PS. I should probably present the proposed changes as a sequence of
incremental changes than as a single revolutionary patch.

BR,

Jukka Zitting


Re: [jira] Commented: (JCR-680) Improve the Value implementation

2006-12-27 Thread Thomas Mueller

Hi Jukka,

So far I thought 'values' is quite a simple concept, and with some
exceptions (for example the problems with streams) I thought it should
be possible to implement it in a simple way. To tell you the truth, I
don't understand the class diagram. For me, it is very complex, I'm
confused. For example, I don't understand why you made the distinction
between initial and committed values? Also I don't understand what
GenericValue is for (specially the hashCode method of this class seems
strange, it looks like it is very inefficient because it is always
creates a String and doesn't cache the hash value). Other things that
are inefficient are CommittedStringValue.getXYZ() because those
methods always create Parser objects. But I just don't understand the
concept, I'm not saying it is 'wrong' (maybe we can guarantee that
these functions are not used a lot).

By the way, one concept I don't currently see in the value factory
implementation is caching of commonly used values (except for
CommittedTrueValue / CommittedFalseValue). In my experience, this
improves the performance and saves a lot of memory because it is very
common that a small set of values is used in many places. I could
implement such a feature later on if it is not implemented yet.

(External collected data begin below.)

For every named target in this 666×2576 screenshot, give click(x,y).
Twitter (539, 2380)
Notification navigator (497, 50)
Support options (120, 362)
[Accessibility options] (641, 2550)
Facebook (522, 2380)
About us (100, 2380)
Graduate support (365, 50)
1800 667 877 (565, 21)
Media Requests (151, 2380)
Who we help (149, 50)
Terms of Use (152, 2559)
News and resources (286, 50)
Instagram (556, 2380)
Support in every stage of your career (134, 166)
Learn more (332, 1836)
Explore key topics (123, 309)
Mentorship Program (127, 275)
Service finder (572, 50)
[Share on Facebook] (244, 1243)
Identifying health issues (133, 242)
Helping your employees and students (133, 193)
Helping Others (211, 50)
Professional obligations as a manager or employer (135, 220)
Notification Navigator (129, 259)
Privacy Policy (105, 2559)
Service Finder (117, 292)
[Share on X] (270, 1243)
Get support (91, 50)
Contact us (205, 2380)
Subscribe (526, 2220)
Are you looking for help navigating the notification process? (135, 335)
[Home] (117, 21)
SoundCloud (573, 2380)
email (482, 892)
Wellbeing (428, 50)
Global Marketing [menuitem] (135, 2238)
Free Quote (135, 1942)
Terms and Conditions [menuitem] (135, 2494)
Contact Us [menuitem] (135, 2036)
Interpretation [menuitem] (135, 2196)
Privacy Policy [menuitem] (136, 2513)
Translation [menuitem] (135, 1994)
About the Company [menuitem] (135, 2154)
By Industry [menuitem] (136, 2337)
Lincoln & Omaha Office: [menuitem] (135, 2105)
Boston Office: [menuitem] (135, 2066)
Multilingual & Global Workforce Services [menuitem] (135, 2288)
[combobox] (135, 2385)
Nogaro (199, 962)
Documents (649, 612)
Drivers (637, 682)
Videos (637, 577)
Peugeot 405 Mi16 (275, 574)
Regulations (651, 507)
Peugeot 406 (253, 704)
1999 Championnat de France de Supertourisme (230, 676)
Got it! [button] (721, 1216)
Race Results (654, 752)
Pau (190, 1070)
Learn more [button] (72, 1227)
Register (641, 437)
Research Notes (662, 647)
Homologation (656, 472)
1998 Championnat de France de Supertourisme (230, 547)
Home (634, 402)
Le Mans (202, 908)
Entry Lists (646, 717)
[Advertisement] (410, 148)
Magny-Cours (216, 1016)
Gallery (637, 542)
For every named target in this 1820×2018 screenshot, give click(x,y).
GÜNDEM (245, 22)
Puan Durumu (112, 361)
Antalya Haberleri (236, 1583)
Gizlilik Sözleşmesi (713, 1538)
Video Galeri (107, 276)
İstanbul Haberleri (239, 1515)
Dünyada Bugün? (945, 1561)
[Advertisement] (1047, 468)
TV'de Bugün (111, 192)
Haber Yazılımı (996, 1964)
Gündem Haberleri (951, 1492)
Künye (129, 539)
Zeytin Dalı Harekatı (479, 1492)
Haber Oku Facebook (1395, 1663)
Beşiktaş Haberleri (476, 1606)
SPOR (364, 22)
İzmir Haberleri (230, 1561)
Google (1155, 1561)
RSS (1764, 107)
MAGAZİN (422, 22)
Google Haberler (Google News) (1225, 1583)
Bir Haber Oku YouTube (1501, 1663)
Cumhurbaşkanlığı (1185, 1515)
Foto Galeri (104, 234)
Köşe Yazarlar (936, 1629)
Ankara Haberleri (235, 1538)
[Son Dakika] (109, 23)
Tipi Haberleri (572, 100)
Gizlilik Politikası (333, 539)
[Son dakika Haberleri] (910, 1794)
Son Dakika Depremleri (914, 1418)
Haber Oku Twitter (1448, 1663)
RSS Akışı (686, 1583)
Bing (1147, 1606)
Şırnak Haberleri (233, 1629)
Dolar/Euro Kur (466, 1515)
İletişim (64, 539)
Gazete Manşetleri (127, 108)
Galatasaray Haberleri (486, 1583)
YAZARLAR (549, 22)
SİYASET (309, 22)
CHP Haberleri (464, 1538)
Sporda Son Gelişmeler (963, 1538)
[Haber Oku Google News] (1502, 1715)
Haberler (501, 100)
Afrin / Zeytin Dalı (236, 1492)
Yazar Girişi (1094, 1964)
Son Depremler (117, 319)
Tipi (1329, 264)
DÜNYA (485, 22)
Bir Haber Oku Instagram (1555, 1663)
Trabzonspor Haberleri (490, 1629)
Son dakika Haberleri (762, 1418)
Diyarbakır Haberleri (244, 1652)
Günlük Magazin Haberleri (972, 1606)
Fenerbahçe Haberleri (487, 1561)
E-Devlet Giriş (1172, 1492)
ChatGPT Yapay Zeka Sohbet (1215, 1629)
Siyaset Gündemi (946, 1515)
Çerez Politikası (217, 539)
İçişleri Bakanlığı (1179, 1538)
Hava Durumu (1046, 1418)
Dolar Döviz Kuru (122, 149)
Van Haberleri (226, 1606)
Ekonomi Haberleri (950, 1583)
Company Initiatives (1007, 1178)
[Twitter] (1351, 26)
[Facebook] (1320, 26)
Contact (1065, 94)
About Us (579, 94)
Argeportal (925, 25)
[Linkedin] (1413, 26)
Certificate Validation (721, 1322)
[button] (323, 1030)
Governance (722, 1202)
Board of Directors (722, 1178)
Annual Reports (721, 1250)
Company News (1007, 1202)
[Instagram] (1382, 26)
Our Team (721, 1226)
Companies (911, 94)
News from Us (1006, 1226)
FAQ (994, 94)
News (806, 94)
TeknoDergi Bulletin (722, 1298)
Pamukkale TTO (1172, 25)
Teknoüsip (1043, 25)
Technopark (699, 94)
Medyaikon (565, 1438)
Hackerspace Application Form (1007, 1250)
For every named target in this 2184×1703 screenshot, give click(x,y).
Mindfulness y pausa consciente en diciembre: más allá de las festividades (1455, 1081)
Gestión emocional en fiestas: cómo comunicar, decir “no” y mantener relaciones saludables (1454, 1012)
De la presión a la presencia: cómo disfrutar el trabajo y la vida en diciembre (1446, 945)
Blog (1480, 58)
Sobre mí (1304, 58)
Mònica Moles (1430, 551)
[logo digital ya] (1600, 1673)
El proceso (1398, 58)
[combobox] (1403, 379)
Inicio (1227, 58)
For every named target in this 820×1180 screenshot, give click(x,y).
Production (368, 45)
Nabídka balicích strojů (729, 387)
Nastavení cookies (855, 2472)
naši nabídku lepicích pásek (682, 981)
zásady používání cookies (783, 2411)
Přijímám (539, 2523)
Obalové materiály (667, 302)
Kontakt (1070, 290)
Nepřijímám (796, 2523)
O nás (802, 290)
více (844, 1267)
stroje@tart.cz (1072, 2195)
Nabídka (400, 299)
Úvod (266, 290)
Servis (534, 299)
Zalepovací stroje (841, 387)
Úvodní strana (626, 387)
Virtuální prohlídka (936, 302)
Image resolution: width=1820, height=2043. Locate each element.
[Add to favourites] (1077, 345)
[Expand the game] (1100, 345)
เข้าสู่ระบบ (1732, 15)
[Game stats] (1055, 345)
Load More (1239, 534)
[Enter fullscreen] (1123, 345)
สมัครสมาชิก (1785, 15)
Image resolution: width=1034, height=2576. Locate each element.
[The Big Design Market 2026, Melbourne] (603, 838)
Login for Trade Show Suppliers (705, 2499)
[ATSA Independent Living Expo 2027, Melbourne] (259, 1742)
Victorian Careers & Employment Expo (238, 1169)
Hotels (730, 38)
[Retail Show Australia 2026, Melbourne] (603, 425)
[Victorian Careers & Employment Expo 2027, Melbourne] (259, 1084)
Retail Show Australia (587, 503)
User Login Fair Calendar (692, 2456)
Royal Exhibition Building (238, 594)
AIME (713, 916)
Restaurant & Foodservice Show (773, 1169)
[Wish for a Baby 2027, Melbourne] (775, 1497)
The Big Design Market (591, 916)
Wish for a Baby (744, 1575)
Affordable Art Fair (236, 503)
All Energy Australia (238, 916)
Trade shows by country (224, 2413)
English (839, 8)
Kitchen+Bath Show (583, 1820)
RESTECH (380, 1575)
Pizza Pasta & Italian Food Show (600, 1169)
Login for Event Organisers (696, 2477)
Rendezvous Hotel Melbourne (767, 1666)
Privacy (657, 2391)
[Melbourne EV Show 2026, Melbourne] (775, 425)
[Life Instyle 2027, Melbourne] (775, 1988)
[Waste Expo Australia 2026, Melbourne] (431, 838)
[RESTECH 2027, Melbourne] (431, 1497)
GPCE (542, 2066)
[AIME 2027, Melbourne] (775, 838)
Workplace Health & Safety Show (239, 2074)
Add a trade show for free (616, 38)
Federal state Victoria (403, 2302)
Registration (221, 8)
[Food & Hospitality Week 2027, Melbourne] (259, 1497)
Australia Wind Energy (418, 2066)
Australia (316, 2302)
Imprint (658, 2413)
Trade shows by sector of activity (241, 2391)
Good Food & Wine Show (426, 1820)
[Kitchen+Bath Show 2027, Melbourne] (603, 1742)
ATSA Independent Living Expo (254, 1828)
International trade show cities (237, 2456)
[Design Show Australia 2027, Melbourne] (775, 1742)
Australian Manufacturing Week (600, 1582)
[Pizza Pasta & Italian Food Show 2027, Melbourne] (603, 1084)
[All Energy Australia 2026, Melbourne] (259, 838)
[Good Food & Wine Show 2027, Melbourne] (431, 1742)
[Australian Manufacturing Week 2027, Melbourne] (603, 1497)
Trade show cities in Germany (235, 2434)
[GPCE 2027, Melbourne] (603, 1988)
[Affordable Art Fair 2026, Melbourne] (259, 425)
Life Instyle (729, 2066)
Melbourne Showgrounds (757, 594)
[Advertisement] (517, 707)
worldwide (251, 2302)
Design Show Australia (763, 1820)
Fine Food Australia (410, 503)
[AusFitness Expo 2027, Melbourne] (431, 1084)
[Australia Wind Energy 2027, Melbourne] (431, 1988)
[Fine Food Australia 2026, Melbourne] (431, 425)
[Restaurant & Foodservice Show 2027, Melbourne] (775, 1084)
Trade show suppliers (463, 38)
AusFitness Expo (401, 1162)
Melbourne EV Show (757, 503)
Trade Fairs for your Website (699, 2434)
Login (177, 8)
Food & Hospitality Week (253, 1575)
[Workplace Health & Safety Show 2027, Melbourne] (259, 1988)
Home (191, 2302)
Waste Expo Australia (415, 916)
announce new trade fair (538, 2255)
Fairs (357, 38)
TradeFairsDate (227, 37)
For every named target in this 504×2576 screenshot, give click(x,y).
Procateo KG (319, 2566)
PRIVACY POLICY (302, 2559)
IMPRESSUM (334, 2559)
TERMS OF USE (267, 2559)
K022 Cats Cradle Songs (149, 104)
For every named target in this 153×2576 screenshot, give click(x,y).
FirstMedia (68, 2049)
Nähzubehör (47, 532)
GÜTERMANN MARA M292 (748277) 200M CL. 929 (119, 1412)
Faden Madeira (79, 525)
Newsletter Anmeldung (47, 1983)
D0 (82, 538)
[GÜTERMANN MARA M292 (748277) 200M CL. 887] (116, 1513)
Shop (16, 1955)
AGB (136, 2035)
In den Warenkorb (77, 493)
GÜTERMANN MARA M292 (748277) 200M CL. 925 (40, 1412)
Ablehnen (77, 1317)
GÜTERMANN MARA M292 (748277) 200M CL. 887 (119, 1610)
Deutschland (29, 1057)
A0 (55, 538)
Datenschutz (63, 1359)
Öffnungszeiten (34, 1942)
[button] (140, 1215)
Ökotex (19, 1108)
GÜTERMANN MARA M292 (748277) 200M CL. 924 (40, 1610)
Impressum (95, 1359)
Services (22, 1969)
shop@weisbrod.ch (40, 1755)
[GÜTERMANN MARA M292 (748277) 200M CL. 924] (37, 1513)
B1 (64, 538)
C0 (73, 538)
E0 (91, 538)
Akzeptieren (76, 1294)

SerializableInputStream: if I understand it correctly, then the old
implementation allowed very large (that don't fit in memory) binary
values, and the new implementation does not? Please correct me if I'm
wrong. If this is would be correct, then for me this alone is reason
enough not to apply the patch. I think the ability to store / retrieve
very large binary values is very important. I understand it is
'better' not to create temp files on the client side (for speed for
example, and to avoid security problems and avoid having to deal with
creating / deleting temp files), but if you want to consume the value
multiple times (for example, because it is used in multiple places),
it is probably the easiest solution. Another case is for high
availability clustering, if the value is sent to multiple servers (I
understand there is no plan to support that in the near future).

Please don't view my comments as critics. I just don't understand the
concept behind it, and the reasons for doing the things like you did.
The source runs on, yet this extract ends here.